Ditanya Soal Pembiaran Prostitusi Asing, Imigrasi Batam Berdalih Sibuk
Oleh : Romi Candra
Rabu | 07-10-2015 | 16:41 WIB
lokalisasi-2.jpg
Ilustrasi prostitusi asing di Batam. (Foto: Dok Batamtoday.com)

BATAMTODAY.COM, Batam - Adanya indikasi pembiaran yang dilakukan Imigrasi Tipe B Batam terkait maraknya bisnis prostitusi yang menyediakan Pekerja Seks Komersial (PSK) asing, tampakny memang benar adanya. 

Terbukti, saat BATAMTODAY.COM mengkonfirmasi masalah ini, Kabid Pengawasan dan Penindakan Kantor Imigrasi Kelas 1 Khusus Batam, Rafli, yang mulanya menjawab telepon dengan ramah, langsung mengelak saat ditanya terkait pengawasan yang dilakukan terhadap maraknya PSK asing ini.

Dari basa basi, Rafli akhirnya mengelak dengan mengatakan dirinya saat ini sedang bersama tamu dari Kementrian Hukum dan HAM (Kemenkumham). "Sekarang lagi sama tamu dari Kemenkumham. Jadi gimana, apakah ada yang mau dikonfirmasi?," ungkapnya, Rabu  (7/10/2015) sore.

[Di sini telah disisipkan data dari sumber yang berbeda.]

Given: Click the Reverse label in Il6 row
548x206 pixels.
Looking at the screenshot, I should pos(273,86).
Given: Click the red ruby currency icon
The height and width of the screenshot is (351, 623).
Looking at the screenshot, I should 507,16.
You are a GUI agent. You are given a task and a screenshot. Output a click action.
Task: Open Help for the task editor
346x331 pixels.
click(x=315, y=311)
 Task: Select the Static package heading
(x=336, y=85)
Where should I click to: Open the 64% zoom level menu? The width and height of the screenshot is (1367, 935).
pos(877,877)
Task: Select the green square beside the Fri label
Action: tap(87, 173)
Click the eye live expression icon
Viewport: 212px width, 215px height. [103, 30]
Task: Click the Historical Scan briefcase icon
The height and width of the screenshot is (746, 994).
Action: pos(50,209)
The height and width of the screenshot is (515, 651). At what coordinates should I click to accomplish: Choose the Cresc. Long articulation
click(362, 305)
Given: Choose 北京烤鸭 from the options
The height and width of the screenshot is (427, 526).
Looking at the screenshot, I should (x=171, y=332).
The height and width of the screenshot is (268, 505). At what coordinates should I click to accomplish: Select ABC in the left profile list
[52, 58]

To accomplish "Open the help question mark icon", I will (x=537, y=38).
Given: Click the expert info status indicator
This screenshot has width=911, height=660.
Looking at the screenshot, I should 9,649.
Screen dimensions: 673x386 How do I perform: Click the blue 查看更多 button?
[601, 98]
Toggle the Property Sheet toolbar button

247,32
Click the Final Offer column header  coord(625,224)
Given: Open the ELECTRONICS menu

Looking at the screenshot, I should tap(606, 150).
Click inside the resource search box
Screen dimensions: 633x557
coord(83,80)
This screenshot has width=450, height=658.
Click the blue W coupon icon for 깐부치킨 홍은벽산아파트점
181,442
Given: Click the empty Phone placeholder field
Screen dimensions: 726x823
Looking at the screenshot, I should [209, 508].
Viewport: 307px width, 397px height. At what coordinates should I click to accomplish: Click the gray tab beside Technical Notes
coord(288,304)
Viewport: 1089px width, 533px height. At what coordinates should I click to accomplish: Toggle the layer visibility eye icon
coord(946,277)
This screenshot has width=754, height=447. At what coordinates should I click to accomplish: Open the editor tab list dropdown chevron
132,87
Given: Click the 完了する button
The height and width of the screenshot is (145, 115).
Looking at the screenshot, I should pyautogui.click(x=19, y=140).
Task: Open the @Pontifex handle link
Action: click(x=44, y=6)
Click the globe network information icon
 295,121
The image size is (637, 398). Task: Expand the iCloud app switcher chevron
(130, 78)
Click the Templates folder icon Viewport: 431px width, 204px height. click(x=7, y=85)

Kemudian setelah diterangkan terkait maraknya PSK asing dan bagaimana proses pengawasan,  tiba-tiba Rafli langsung menjawab sekarang sedang sibuk karena ada tamu.

"Saya lagi ada tamu, kebetulan sedang sibuk. Langsung saja ke anggota saya, Hamdan, Bagian Pengawasan," ujarnya langsung mematikan telepon.

Sementara Hamdan, saat dihubungi BATAMTODAY.COM melalui sambungan telepon setali tiga uang, tak mau angkat ponsel. Bahkan sms yang dikirim juga belum dijawab.

Berita sebelumnya, tempat-tempat hiburan malam yang ada di Batam, seperti Pub atau Room KTV, ternyata tidak hanya menyediakan wanita penghibur yang lebih dikenal dengan sebutan 'PR' lokal saja. Malahan, PR atau wanita yang dipekerjakan ebagai Pekrja Seks Komersial (PSK) tersebut banyak didatangkan dari negara tetangga, seperti Vietnam, Thailand dan Tiongkok.

Hasil investigasi yang dilakukan BATAMTODAY.COM, saat ini para wanita penghibur impor itu, dihadirkan di KTV Billiar Center, M2, I Hotel, S Hotel dan beberapa tempat lainnya. Informasi yang didapat, germo atau mami para wanita asing ini berinisial Am.